Could someone explain (with sufficient specificity) what I have to think and believe to be deemed a transhumanist?  And I mean a serious, dedicated card-carrying transhumanist. Perhaps someone like Mr. Giulio Prisco could enlighten me and others here. I think I might really like to be one, if I only knew what being one means!

Well.. whaddayaknow

Well done normalhumanist for asking a straight question and succeeding in getting a straight answer!

@ Mike does humanity+ have a permanlink here at IEET? If it does, why can’t I find it?

Are You a Transhumanist? Ten questions

Now this is interesting, and how did I miss this?

Humanity+ Board Elections

Posted: Jan 12, 2009

Some of you are members of our sister organization Humanity+ (formerly World Transhumanist Association), so I wanted to just drop a quick note about this week’s elections for the Humanity+ Board of Directors. (If you aren’t a voting member you have until Thursday to join and vote).  All the candidate statements are here.  There are four IEET folks in the running that I thought you should be aware of including IEET Board members Michael LaTorra and George Dvorsky, and IEET Fellows Mike Treder and Ben Goertzel.

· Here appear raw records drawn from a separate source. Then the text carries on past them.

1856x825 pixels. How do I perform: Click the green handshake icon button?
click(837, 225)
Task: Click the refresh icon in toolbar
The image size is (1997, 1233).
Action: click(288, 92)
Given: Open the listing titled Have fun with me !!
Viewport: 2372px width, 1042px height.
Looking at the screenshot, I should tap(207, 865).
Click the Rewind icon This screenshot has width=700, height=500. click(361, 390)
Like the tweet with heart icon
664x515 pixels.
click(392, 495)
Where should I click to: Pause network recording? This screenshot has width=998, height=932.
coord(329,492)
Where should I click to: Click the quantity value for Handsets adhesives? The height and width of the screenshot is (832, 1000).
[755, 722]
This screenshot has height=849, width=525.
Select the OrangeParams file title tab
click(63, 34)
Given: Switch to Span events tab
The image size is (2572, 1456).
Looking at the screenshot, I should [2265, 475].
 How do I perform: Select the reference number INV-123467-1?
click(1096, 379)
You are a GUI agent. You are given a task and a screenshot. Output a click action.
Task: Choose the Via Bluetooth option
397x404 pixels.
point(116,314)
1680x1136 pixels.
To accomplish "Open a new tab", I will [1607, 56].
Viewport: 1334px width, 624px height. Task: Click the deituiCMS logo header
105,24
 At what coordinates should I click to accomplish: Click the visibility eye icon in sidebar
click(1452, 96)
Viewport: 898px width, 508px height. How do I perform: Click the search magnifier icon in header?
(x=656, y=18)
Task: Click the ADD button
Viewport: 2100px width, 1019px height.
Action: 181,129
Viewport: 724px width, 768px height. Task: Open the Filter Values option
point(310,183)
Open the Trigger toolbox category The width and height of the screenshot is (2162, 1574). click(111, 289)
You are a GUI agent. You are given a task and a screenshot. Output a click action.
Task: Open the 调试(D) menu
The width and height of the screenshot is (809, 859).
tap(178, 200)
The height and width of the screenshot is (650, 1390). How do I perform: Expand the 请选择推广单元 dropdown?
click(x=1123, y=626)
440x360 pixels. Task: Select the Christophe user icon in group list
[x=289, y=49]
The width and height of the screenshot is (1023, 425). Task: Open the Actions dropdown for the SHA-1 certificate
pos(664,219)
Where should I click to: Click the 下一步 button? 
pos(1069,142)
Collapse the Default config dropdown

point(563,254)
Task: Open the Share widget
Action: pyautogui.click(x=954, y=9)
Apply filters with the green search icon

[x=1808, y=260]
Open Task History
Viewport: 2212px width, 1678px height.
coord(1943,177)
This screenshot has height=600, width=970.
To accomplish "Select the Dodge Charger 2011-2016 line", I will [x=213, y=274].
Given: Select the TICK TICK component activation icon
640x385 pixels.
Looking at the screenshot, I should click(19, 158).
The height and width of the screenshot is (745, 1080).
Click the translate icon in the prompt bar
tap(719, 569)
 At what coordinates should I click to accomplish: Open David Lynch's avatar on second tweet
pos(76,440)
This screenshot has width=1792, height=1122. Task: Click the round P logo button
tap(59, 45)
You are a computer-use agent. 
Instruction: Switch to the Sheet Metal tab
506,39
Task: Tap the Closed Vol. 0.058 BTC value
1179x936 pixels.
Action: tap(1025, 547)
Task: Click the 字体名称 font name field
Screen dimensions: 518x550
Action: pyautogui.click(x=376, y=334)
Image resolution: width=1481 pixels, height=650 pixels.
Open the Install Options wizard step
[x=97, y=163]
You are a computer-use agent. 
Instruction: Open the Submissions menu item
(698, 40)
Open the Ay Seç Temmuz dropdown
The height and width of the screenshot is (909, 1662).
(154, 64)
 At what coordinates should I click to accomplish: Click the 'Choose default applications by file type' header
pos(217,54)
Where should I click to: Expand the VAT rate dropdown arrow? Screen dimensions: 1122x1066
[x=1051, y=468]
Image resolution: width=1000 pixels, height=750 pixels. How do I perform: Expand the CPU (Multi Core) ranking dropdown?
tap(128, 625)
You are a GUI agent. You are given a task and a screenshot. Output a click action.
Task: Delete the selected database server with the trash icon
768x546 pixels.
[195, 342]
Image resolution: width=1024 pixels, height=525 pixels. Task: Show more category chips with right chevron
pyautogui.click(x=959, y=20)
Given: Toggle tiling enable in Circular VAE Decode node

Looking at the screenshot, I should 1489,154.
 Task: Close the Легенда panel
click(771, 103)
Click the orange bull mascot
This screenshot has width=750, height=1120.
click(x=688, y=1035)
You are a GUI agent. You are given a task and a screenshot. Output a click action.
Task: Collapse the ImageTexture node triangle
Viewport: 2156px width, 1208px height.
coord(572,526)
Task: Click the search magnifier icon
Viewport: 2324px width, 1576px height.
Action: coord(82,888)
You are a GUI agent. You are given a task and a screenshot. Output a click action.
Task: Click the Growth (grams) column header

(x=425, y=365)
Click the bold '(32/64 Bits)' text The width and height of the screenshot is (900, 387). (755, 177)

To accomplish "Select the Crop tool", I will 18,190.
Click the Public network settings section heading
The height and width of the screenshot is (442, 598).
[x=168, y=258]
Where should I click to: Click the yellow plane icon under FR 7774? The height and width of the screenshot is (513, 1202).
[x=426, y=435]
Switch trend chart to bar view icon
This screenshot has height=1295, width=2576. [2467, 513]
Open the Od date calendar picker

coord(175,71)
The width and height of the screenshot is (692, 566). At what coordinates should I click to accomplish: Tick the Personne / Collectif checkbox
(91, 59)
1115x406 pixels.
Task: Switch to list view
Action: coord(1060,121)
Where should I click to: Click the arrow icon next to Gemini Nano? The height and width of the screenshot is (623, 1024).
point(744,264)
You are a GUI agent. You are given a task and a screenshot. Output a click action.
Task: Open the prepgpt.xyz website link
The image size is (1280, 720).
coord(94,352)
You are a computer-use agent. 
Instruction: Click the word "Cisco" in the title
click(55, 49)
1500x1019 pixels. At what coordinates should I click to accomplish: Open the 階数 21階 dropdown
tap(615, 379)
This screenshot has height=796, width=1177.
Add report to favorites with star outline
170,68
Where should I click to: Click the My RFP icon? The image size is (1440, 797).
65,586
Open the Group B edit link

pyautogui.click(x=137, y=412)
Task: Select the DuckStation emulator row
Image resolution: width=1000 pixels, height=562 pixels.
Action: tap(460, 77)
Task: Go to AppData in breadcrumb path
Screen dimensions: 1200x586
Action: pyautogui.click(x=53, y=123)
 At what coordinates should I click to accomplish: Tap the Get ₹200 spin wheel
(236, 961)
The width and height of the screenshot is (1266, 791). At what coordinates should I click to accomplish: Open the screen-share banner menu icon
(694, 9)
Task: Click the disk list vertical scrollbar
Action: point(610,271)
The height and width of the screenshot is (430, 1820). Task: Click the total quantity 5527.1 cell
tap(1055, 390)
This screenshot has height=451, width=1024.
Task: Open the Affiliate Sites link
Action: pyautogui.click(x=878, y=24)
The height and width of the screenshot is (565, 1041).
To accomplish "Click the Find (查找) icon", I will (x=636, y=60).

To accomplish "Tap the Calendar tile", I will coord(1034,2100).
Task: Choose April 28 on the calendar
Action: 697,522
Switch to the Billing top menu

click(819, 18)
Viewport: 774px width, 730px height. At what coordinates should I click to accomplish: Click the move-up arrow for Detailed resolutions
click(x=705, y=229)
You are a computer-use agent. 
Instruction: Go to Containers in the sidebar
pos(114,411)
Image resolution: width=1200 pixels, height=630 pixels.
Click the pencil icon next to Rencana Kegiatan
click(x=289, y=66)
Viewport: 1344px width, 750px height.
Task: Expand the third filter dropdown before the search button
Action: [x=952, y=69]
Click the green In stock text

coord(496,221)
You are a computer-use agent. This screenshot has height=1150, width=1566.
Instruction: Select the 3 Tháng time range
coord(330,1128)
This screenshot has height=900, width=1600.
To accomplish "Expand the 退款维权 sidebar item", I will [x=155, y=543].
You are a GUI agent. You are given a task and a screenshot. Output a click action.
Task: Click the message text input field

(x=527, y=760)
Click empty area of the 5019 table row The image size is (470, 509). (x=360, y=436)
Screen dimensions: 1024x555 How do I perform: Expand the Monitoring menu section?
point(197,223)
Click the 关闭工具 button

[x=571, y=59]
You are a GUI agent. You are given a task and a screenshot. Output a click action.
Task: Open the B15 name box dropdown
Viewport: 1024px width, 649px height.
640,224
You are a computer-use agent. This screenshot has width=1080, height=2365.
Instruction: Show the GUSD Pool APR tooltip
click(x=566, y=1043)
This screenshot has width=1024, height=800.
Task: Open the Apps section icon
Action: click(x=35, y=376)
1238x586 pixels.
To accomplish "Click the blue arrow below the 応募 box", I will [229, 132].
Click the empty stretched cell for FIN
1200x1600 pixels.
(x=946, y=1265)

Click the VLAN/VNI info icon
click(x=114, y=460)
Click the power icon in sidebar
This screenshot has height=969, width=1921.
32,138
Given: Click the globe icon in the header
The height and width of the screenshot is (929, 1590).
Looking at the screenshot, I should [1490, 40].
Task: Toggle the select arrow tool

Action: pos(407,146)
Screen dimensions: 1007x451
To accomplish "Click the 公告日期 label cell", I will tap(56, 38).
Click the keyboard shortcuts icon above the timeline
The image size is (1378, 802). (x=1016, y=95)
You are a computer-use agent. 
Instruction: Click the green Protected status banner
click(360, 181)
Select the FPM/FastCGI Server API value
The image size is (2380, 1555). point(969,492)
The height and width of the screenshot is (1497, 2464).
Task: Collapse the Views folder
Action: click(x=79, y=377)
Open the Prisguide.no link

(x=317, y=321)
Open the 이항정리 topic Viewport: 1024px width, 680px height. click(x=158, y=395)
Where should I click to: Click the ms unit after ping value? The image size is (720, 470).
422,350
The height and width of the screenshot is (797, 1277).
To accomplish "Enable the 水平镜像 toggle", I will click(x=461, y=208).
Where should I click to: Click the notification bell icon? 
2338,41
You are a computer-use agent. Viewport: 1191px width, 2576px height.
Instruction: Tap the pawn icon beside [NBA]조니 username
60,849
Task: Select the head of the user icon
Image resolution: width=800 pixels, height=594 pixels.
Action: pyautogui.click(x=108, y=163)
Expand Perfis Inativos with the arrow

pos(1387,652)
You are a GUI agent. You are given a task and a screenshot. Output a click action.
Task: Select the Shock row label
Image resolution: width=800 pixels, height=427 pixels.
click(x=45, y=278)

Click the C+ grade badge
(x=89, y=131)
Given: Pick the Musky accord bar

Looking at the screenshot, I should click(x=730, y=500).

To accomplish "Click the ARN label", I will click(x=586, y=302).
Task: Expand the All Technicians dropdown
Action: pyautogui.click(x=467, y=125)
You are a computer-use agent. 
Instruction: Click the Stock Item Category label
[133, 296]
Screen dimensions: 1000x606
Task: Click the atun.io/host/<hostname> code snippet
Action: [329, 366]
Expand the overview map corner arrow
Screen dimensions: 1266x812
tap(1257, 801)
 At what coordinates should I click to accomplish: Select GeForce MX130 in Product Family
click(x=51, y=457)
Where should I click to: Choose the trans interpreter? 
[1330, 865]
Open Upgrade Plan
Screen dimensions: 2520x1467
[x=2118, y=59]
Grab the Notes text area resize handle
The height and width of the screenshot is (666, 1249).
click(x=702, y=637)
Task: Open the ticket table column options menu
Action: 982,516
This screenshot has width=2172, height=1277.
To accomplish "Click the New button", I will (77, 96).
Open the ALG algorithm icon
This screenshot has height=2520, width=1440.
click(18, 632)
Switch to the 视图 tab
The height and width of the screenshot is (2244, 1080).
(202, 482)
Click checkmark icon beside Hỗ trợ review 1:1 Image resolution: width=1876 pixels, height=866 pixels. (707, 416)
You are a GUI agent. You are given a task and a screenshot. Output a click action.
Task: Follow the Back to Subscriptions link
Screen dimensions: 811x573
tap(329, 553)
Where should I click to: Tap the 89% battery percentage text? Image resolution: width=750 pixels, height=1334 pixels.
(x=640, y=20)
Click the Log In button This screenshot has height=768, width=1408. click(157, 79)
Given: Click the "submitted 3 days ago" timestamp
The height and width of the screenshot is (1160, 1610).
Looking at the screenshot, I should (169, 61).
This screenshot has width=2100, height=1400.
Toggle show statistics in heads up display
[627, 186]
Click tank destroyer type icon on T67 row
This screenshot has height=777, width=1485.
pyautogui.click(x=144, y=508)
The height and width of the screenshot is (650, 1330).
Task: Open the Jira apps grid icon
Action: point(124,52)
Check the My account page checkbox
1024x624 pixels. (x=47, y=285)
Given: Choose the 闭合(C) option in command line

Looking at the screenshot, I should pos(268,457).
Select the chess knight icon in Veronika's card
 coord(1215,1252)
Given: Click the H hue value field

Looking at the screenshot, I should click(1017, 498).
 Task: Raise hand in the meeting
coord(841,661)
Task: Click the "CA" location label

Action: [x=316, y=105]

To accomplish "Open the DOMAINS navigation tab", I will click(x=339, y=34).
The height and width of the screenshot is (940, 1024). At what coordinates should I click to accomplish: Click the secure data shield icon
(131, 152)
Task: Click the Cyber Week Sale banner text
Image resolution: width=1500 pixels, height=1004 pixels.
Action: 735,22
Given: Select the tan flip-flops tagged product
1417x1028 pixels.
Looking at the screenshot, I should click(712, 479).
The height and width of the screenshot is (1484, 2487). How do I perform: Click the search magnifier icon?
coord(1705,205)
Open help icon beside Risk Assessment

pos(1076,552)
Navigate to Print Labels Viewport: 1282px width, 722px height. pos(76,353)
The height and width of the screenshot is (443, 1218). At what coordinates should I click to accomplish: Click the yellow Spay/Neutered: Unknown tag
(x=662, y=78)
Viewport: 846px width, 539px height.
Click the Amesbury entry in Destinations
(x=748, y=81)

@normalhumanist - I think the most compact definition of transhumanism is:

Most transhumanists think using technology to modify human beings, from moderate modifications to very radical ones like mind uploading, is both doable and good.

I do, for instance.

And I think that we could do something *here* and *now* to get closer to even very radical transhumanist goals (think of the fight against prohibitionist legislation on human enhancement and reprogenetic techs, for instance, campaigns for a radical increase in public investment in fundamental research, space, geoengineering studies, etc.).

This has little to do with contenting ourselves with bland, non-controversial, politically correct. short-termist technophilia, but also with limiting ourselves to extrapolating curves or contemplating possibile Omega points at the end of the universe and take that as transhumanist or technoprogressive activism.